Worlds Collide: Kosher Vegetarian Indian Food at Chennai Garden

Since I’ve moved to New York, I’ve lived a bifurcated life. There’s my downtown NYU life and my “uptown” Chelsea life. My downtown NYU life involves a bevy of new friends, classes, teachers, projects, plays, meals and exotic dancers. My “uptown” Chelsea life involves Lolita (my cat) and my “old school” school friends—namely, Lisa. I’ve been neglecting Lisa lately. Don’t you miss her? I know I do.

So last night, worlds collided. I invited Kirk (my new school friend) to dine with Lisa and myself. Would these two get along? The risk was great. After all, Lisa is peppy and energetic and Kirk wears greens and blues and tends to put his finger on his chin and not smile:


Yet, there was magic in the air. We all clicked terrifically. And what better way to honor such an unexpected union than to eat Kosher Vegetarian Indian food at Chennai Garden?


Seems strange, the fusion of kosher and vegetarian. But Lisa has a theory:

“Honestly,” says Lisa, “it’s not that hard to make vegetarian food kosher. Because you already don’t have to deal with meat.”

She has a point. And with a few small changes (mostly dairy-related, I imagine) vegetarian Indian restaurants can broaden their clientele. Hence the kosher.

So, anyway, why Chennai Garden? Why now?

I read about it in New York Magazine and the Village Voice. Best Indian deal—all you can eat buffet at lunch. But we were going for dinner. Still, it was close to where I live. And that’s why.

What did we eat?

Ha, funny you should ask.

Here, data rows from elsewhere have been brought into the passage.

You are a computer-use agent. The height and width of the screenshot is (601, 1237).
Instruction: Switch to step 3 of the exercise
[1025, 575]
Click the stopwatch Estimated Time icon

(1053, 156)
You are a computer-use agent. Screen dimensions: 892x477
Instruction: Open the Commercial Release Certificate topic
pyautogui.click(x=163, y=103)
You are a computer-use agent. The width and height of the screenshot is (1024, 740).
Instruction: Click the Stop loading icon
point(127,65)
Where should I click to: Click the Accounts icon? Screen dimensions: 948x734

To be honest, I didn’t keep my menu. I will now go to to see if I can find it so I can identify our food. (I’m not very good at identifying Indian Food…)

[During this pause, Adam goes to and discovers that Chennai Garden’s menu IS available. He consults it lovingly.]

So what did we eat?

I had Alu Palak: Savory Creamed Spinach with Potatoes.


Lisa had Alu Baingan: Potato & Eggplant with Tomato, Onion & Spices.


Kirk had Paneer Masala: Fresh Homemade Cheese in a Special Cream Sauce.


When I say “I had,” “Lisa had,” “Kirk had,” I don’t mean to imply that we each ate our own things. I mean to imply that we shared but this is what each of us ordered when we ordered. We were also brought rice that had peas in it:


And we shared a bread that wasn’t nan, but may have been either Chappati, Pulka, or Poori. I’m afraid I don’t recall.

Then Kirk made a daring move and ordered a mango Lassi for himself.

“Lassi,” I said, “what’s that?”

“Well,” said Kirk, “It’s a yogurt based drink. It’s sweet.”

“Oooh,” said Lisa, “I’ll have one too.”

Not to be a poor sport I said, “Oooh, me too.”

And soon we were greeted with creamy mangoey goodness:


I enjoyed my lassi, particularly for the undercurrent of coconut I detected.

Soon, the check came. Soon we paid. We were immersed in a conversation about eyeballs and Lasek surgery and near-sightedness vs. far-sightedness when the manager came over and asked us to leave.

“Did we do something wrong?” we pleaded.

“No,” he said kindly, “people are waiting for your table.”

We looked and there was a wait. So we left.

Where the evening went from there, I dare not reveal. I’ll merely suggest you rent a little movie starring Lara Flynn Boyle, Stephen Baldwin and Josh Charles if you catch my drift. You don’t? Ok, so we went to a bar and drank beer and watched the baseball game. (I say “the baseball game” as if that were something I would do normally. I realize most people might do this normally. Especially since it’s the World Series. But when you create my character profile in your brain, I don’t want you to think of me as someone who watches baseball games. I want you to think of me as someone who ends his posts abruptly and poetically.) Worlds collided, my friends. Worlds collided.